■ Written request ■
Turn the records below into a JSON list of strings, with one string per line and blank lines omitted.

>> START Given data

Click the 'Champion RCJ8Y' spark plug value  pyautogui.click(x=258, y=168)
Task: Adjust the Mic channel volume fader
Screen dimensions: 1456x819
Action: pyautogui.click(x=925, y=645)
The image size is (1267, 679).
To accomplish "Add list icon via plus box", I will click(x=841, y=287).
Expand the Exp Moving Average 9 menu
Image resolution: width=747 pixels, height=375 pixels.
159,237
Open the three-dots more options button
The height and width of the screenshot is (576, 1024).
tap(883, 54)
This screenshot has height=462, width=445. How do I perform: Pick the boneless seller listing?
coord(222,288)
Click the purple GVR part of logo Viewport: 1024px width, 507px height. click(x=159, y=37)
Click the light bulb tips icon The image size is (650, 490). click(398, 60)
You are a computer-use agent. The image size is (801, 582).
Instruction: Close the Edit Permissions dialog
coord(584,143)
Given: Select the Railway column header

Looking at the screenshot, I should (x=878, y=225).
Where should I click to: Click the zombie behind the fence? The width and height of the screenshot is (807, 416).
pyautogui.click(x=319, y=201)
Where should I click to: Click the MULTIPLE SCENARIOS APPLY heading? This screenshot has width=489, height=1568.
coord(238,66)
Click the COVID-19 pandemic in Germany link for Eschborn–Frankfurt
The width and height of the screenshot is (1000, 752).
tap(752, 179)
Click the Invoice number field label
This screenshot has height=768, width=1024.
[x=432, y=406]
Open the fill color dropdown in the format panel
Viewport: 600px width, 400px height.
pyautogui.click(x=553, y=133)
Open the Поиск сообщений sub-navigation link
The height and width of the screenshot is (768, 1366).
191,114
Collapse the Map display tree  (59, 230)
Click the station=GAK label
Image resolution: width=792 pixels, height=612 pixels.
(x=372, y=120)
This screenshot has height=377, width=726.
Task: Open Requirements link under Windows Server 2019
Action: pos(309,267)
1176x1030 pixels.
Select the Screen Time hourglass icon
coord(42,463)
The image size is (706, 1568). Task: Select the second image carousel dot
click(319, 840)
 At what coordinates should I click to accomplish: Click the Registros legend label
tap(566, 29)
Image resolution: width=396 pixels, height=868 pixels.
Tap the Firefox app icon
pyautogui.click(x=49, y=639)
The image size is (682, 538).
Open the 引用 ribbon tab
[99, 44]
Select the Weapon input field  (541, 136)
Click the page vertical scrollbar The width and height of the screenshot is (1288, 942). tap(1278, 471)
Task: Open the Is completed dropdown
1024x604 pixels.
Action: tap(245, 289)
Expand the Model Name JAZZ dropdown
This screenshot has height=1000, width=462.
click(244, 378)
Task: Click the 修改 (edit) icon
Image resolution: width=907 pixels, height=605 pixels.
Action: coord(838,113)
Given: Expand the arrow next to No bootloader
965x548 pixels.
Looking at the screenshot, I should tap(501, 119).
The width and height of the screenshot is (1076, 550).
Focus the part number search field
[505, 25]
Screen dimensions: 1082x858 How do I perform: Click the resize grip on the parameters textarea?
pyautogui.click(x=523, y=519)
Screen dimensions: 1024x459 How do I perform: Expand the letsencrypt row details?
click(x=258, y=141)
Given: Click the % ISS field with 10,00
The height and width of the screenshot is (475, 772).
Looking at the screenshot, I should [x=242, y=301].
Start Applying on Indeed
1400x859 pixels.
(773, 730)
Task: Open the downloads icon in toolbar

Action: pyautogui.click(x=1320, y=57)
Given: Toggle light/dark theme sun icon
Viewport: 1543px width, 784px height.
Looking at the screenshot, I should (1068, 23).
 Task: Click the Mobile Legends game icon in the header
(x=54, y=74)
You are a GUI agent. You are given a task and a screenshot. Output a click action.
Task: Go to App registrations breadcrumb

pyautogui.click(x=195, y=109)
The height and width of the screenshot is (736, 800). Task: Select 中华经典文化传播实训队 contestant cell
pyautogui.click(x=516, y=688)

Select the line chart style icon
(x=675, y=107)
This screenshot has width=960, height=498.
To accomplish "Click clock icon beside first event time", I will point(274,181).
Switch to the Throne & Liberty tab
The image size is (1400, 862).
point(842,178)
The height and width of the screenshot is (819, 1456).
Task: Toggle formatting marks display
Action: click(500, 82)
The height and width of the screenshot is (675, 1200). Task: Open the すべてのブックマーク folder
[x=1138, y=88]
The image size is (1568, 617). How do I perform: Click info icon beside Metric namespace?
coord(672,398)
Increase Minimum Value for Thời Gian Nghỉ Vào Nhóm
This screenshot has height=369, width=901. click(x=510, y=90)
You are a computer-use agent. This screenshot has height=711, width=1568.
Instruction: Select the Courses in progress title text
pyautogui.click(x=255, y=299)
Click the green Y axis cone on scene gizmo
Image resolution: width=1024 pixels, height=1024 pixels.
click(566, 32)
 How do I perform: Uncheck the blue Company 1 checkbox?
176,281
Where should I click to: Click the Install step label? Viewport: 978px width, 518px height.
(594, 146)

>> END Given data

■ Task output ■
[
  "Click the 'Champion RCJ8Y' spark plug value  pyautogui.click(x=258, y=168)",
  "Task: Adjust the Mic channel volume fader",
  "Screen dimensions: 1456x819",
  "Action: pyautogui.click(x=925, y=645)",
  "The image size is (1267, 679).",
  "To accomplish \"Add list icon via plus box\", I will click(x=841, y=287).",
  "Expand the Exp Moving Average 9 menu",
  "Image resolution: width=747 pixels, height=375 pixels.",
  "159,237",
  "Open the three-dots more options button",
  "The height and width of the screenshot is (576, 1024).",
  "tap(883, 54)",
  "This screenshot has height=462, width=445. How do I perform: Pick the boneless seller listing?",
  "coord(222,288)",
  "Click the purple GVR part of logo Viewport: 1024px width, 507px height. click(x=159, y=37)",
  "Click the light bulb tips icon The image size is (650, 490). click(398, 60)",
  "You are a computer-use agent. The image size is (801, 582).",
  "Instruction: Close the Edit Permissions dialog",
  "coord(584,143)",
  "Given: Select the Railway column header",
  "Looking at the screenshot, I should (x=878, y=225).",
  "Where should I click to: Click the zombie behind the fence? The width and height of the screenshot is (807, 416).",
  "pyautogui.click(x=319, y=201)",
  "Where should I click to: Click the MULTIPLE SCENARIOS APPLY heading? This screenshot has width=489, height=1568.",
  "coord(238,66)",
  "Click the COVID-19 pandemic in Germany link for Eschborn–Frankfurt",
  "The width and height of the screenshot is (1000, 752).",
  "tap(752, 179)",
  "Click the Invoice number field label",
  "This screenshot has height=768, width=1024.",
  "[x=432, y=406]",
  "Open the fill color dropdown in the format panel",
  "Viewport: 600px width, 400px height.",
  "pyautogui.click(x=553, y=133)",
  "Open the Поиск сообщений sub-navigation link",
  "The height and width of the screenshot is (768, 1366).",
  "191,114",
  "Collapse the Map display tree  (59, 230)",
  "Click the station=GAK label",
  "Image resolution: width=792 pixels, height=612 pixels.",
  "(x=372, y=120)",
  "This screenshot has height=377, width=726.",
  "Task: Open Requirements link under Windows Server 2019",
  "Action: pos(309,267)",
  "1176x1030 pixels.",
  "Select the Screen Time hourglass icon",
  "coord(42,463)",
  "The image size is (706, 1568). Task: Select the second image carousel dot",
  "click(319, 840)",
  " At what coordinates should I click to accomplish: Click the Registros legend label",
  "tap(566, 29)",
  "Image resolution: width=396 pixels, height=868 pixels.",
  "Tap the Firefox app icon",
  "pyautogui.click(x=49, y=639)",
  "The image size is (682, 538).",
  "Open the 引用 ribbon tab",
  "[99, 44]",
  "Select the Weapon input field  (541, 136)",
  "Click the page vertical scrollbar The width and height of the screenshot is (1288, 942). tap(1278, 471)",
  "Task: Open the Is completed dropdown",
  "1024x604 pixels.",
  "Action: tap(245, 289)",
  "Expand the Model Name JAZZ dropdown",
  "This screenshot has height=1000, width=462.",
  "click(244, 378)",
  "Task: Click the 修改 (edit) icon",
  "Image resolution: width=907 pixels, height=605 pixels.",
  "Action: coord(838,113)",
  "Given: Expand the arrow next to No bootloader",
  "965x548 pixels.",
  "Looking at the screenshot, I should tap(501, 119).",
  "The width and height of the screenshot is (1076, 550).",
  "Focus the part number search field",
  "[505, 25]",
  "Screen dimensions: 1082x858 How do I perform: Click the resize grip on the parameters textarea?",
  "pyautogui.click(x=523, y=519)",
  "Screen dimensions: 1024x459 How do I perform: Expand the letsencrypt row details?",
  "click(x=258, y=141)",
  "Given: Click the % ISS field with 10,00",
  "The height and width of the screenshot is (475, 772).",
  "Looking at the screenshot, I should [x=242, y=301].",
  "Start Applying on Indeed",
  "1400x859 pixels.",
  "(773, 730)",
  "Task: Open the downloads icon in toolbar",
  "Action: pyautogui.click(x=1320, y=57)",
  "Given: Toggle light/dark theme sun icon",
  "Viewport: 1543px width, 784px height.",
  "Looking at the screenshot, I should (1068, 23).",
  " Task: Click the Mobile Legends game icon in the header",
  "(x=54, y=74)",
  "You are a GUI agent. You are given a task and a screenshot. Output a click action.",
  "Task: Go to App registrations breadcrumb",
  "pyautogui.click(x=195, y=109)",
  "The height and width of the screenshot is (736, 800). Task: Select 中华经典文化传播实训队 contestant cell",
  "pyautogui.click(x=516, y=688)",
  "Select the line chart style icon",
  "(x=675, y=107)",
  "This screenshot has width=960, height=498.",
  "To accomplish \"Click clock icon beside first event time\", I will point(274,181).",
  "Switch to the Throne & Liberty tab",
  "The image size is (1400, 862).",
  "point(842,178)",
  "The height and width of the screenshot is (819, 1456).",
  "Task: Toggle formatting marks display",
  "Action: click(500, 82)",
  "The height and width of the screenshot is (675, 1200). Task: Open the すべてのブックマーク folder",
  "[x=1138, y=88]",
  "The image size is (1568, 617). How do I perform: Click info icon beside Metric namespace?",
  "coord(672,398)",
  "Increase Minimum Value for Thời Gian Nghỉ Vào Nhóm",
  "This screenshot has height=369, width=901. click(x=510, y=90)",
  "You are a computer-use agent. This screenshot has height=711, width=1568.",
  "Instruction: Select the Courses in progress title text",
  "pyautogui.click(x=255, y=299)",
  "Click the green Y axis cone on scene gizmo",
  "Image resolution: width=1024 pixels, height=1024 pixels.",
  "click(566, 32)",
  " How do I perform: Uncheck the blue Company 1 checkbox?",
  "176,281",
  "Where should I click to: Click the Install step label? Viewport: 978px width, 518px height.",
  "(594, 146)"
]